# What the exercise asks
Looking at the entries below, state how many lines contain the word "Focus". Give the number alone.

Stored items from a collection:
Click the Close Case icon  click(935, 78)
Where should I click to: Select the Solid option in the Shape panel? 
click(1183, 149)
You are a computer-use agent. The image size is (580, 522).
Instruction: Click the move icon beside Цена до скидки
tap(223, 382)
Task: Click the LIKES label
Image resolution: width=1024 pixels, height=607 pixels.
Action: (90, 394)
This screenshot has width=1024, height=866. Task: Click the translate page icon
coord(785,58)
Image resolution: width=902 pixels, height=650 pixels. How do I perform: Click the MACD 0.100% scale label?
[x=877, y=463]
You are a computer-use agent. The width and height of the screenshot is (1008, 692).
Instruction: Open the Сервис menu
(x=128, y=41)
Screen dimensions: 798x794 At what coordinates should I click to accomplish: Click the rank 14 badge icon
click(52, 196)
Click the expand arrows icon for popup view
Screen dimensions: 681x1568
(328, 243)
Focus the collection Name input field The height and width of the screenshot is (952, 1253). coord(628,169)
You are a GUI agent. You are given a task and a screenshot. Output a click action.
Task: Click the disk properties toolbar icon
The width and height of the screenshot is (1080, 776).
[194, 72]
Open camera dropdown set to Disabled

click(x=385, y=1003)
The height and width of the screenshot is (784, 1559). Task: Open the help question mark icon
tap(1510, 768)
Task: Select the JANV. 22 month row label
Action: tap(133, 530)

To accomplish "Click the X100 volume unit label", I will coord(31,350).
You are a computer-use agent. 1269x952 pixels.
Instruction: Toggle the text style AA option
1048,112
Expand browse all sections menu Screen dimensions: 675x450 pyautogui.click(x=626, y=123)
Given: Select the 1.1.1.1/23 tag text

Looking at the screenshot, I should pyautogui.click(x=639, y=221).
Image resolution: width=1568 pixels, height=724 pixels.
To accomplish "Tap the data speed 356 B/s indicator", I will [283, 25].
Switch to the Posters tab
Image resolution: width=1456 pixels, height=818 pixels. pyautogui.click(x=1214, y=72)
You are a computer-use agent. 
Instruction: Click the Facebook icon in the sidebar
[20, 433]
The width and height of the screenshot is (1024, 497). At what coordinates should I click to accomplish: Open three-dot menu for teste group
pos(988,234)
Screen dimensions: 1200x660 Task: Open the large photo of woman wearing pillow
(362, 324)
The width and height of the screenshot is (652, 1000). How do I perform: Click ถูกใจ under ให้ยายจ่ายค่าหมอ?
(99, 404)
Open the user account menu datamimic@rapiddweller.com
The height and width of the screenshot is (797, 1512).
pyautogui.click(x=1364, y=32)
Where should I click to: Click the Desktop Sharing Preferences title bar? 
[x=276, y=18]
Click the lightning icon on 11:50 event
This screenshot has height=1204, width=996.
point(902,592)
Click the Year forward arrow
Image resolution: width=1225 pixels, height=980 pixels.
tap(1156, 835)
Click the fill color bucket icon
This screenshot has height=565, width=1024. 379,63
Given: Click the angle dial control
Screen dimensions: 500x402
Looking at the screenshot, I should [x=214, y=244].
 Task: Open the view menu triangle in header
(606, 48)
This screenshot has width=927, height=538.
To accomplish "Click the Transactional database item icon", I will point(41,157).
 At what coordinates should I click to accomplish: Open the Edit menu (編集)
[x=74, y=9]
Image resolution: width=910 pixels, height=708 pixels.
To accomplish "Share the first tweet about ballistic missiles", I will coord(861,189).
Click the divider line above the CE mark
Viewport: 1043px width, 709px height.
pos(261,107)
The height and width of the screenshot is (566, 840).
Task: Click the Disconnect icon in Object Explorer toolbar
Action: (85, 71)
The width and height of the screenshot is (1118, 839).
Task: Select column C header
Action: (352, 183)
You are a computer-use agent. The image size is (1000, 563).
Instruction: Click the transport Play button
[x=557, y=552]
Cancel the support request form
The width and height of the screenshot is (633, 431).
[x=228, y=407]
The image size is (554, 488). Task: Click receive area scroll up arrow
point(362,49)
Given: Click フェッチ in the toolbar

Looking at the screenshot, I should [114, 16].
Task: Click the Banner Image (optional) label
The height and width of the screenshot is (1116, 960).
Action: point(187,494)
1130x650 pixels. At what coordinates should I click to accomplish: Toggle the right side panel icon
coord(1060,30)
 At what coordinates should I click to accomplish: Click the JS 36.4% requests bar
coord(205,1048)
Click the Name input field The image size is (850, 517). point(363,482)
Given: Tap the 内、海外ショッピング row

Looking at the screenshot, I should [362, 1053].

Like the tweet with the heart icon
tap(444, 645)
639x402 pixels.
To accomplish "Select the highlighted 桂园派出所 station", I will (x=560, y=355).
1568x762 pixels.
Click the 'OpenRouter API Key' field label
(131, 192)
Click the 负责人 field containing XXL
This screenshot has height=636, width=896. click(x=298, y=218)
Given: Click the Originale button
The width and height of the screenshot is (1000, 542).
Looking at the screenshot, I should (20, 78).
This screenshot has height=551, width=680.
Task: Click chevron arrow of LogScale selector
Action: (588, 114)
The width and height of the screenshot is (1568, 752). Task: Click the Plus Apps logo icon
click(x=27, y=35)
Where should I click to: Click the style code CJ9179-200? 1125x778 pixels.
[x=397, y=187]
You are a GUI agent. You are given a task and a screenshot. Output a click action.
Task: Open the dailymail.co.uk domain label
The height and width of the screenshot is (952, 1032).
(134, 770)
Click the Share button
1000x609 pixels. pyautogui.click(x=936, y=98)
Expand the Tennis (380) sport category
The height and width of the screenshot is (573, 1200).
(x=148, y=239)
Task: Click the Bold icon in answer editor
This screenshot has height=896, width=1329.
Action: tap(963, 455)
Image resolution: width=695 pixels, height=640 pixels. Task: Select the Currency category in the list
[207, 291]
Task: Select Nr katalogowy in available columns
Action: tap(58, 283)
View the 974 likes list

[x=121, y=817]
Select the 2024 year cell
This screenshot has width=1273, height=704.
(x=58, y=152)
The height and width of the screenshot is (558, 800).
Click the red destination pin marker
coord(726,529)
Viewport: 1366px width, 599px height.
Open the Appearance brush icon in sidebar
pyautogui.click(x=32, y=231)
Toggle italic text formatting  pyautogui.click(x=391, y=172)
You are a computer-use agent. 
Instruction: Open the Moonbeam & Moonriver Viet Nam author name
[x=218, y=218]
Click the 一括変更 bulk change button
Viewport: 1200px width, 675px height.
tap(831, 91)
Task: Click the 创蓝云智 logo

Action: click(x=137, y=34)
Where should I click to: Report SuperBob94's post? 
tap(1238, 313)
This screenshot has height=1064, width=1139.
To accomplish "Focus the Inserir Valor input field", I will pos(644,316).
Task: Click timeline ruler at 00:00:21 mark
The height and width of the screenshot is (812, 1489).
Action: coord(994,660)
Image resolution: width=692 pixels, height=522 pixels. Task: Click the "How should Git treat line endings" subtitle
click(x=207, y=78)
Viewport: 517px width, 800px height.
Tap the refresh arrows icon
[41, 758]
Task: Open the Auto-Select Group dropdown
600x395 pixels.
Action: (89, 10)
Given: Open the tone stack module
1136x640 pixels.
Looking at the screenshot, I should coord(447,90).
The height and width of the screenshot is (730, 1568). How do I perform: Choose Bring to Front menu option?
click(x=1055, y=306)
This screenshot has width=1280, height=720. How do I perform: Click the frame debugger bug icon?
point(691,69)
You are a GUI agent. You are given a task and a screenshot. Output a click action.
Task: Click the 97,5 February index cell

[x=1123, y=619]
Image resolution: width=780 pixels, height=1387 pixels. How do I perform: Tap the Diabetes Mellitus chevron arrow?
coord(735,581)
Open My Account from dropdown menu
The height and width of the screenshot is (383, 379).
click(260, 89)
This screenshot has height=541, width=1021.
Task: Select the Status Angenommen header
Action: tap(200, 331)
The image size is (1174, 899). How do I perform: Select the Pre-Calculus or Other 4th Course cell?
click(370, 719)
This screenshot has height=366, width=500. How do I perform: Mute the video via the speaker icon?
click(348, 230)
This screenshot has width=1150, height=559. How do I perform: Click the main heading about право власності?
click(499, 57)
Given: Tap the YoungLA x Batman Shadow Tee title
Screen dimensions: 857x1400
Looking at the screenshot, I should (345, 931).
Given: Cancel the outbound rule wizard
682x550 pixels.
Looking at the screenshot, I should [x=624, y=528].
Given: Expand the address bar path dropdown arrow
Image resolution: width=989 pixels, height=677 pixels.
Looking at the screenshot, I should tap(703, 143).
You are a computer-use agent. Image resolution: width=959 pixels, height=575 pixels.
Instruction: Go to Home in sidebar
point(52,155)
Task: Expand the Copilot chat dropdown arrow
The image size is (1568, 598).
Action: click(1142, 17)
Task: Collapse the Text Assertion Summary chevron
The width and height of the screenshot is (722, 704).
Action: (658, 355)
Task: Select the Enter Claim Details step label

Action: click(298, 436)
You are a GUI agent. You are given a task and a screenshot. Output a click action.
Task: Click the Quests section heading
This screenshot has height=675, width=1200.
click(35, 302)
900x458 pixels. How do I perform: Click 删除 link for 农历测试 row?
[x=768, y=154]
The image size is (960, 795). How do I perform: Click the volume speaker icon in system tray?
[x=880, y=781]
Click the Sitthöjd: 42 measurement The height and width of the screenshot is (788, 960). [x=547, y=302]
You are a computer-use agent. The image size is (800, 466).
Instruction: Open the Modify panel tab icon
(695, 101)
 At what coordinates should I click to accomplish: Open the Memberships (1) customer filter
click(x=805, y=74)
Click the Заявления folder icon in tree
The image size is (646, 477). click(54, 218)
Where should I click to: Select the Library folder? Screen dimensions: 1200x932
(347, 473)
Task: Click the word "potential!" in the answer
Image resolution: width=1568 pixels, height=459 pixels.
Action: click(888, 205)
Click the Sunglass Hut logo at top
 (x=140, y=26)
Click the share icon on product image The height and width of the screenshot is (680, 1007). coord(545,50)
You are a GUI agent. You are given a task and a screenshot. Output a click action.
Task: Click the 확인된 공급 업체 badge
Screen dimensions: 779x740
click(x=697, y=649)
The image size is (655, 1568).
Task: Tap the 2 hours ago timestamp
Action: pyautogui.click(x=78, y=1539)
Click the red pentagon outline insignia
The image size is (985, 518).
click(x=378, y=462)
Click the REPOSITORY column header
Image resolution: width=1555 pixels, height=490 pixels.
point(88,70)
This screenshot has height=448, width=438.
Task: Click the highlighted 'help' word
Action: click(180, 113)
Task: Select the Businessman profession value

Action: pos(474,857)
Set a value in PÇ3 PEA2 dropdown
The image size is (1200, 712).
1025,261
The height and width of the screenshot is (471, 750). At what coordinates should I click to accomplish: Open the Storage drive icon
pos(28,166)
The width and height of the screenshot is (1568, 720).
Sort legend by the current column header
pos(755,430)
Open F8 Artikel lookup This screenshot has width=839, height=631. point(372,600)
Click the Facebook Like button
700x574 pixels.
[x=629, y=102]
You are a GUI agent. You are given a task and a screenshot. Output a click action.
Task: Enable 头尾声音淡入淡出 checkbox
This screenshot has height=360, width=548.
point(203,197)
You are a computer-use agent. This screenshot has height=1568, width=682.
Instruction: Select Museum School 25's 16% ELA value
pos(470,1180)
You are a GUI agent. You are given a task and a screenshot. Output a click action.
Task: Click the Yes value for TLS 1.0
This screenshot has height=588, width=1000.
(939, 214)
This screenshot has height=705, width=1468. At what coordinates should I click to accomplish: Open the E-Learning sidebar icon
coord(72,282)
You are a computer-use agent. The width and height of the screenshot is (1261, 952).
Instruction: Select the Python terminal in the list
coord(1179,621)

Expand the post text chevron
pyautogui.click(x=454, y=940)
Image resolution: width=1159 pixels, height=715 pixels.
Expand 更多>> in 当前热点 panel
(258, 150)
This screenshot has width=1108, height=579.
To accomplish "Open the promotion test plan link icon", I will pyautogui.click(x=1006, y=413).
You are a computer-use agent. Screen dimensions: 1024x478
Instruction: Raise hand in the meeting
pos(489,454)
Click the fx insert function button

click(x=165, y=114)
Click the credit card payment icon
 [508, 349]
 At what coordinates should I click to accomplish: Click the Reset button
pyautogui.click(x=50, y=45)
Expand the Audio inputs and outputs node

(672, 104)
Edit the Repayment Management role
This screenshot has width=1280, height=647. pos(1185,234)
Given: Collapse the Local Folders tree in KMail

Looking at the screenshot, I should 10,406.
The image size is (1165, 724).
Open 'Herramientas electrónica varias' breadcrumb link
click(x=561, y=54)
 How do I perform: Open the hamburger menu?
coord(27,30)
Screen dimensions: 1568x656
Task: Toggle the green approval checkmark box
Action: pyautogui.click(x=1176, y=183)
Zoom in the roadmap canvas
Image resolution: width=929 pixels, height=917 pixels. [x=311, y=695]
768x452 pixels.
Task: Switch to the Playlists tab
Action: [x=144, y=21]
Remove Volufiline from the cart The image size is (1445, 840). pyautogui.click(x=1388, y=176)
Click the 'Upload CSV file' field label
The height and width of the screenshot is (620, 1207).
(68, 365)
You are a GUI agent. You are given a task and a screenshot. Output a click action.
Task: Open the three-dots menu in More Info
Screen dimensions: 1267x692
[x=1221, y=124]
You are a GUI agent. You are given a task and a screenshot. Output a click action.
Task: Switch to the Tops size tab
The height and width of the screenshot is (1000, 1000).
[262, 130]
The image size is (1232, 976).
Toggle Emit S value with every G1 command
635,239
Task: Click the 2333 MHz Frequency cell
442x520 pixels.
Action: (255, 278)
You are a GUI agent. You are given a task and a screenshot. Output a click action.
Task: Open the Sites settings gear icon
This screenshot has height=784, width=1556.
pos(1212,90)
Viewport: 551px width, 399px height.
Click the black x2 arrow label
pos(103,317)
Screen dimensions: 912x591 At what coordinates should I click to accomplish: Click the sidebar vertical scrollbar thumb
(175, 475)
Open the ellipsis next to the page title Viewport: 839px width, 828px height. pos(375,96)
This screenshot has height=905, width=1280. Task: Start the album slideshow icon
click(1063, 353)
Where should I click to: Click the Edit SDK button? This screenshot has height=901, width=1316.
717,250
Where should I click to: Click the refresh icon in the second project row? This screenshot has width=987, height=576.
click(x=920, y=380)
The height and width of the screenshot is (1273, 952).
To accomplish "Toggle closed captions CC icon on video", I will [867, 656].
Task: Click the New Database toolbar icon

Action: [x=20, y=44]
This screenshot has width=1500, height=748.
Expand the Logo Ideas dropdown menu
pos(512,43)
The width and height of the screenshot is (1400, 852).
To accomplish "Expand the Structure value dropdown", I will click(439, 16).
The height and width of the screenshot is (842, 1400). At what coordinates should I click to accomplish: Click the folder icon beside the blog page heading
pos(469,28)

# Exercise solution
2